İşin doğrusu genç ve parlak bir mühendis olsam bu soruya şöyle heyecan verici cevaplar beklerdim:
-Çünkü, sizi mesleğinizde geliştirip dünya standartlarında bir mühendis haline getirecek tecrübeli üstatlarla, Türkiye’nin en iyi mühendisleriyle çalışma imkânı bulacaksınız.
-Çünkü, en son mühendislik tekniklerini teorik olarak değil pratik olarak öğrenme ve uygulama şansını yakalayacaksınız.
-Çünkü, dünyada pek az memleketin çıkabildiği bir teknoloji yarışında ülkemizi ön sıralara taşımak için çok sıkı çalışan milli bir takımın parçası olacaksınız.
-Çünkü, başkalarının yıllar önce ortaya koyduğu ve önemli bir kısmını kendine sakladığı teknolojik ilerlemeleri takip etme aşamasını aşıp, icat etme aşamasına geçeceksiniz.
-Çünkü, geri kaldığımız bir alanda farkı kapatmak için çok çalışıp çok ter dökecek, bu çabalarınızla ülkemizi hak ettiği noktaya taşımanın haklı gururunu yaşayacaksınız.
Fakat maalesef videoyu çekenlerin gençlere vaatleri bunlar değil!
Videoda TUSAŞ çalışanı rolünde genç bir kadın, baştaki soruya cevaplar sıralıyor.
İlk vaat esnek çalışma saatleri.
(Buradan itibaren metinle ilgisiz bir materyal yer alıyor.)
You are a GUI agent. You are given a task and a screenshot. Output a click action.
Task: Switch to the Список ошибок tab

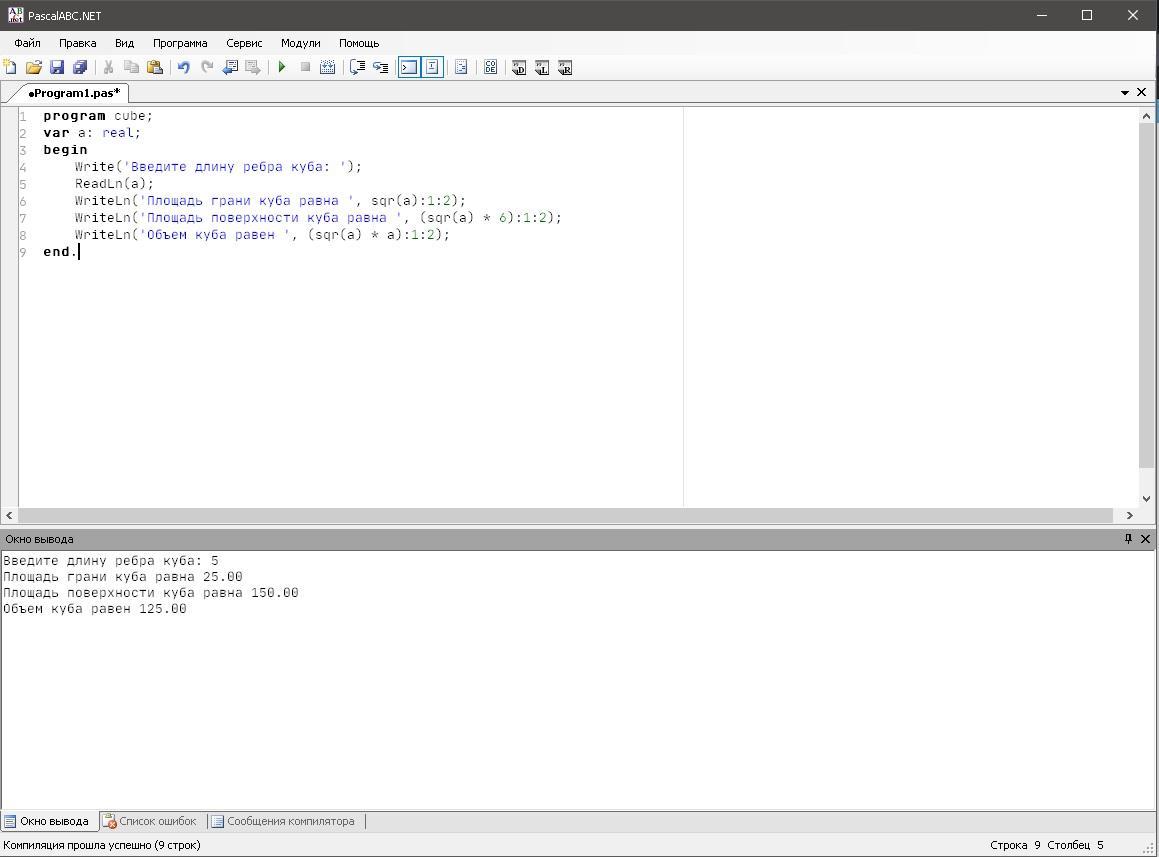tap(150, 821)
TUSAŞ çalışanı genç kadın evinde kahvaltı yaparken görülüyor. Hemen ardından bindiği servis aracının penceresinde mütebessim çehresiyle, sağlanan kreş ve servis imkânlarını mutlulukla dile getiren sunucumuzu görüyoruz. Servis ağı genişmiş, her yere servis varmış! Ne güzel! Serbest kıyafet uygulaması sayesinde onu sıkmayacak şekilde giyinebiliyormuş. Bitmedi! Piknik alanı, sosyal tesisler, doğal yaşam parkı varmış. Sanki iş yeri değil beş yıldızlı otel tanıtımı gibi! Kampüste yaşayan minik dostlarımız da aynı fikirdeymiş. Bunu işitirken genç kadının “hayvan dostu kampüs” etiketi altında köpeklerle oynadığını görüyoruz. Hemen ardından bir fitness salonunda spor yaparken gördüğümüz sunucumuz spor tesisleri ve spor kulüplerinin müjdesini veriyor. Bir de sosyal topluluklar varmış. Bu sayede çalışanlar motosikletten fotoğrafçılığa her türlü ilgi alanlarına yoğunlaşabiliyorlarmış! Sağlık söz konusu olunca gözü arkada kalmıyormuş çünkü kampüs içinde sağlık merkezi, ambulans, eczane varmış. Ha bir de özel sağlık sigortası yapılıyormuş.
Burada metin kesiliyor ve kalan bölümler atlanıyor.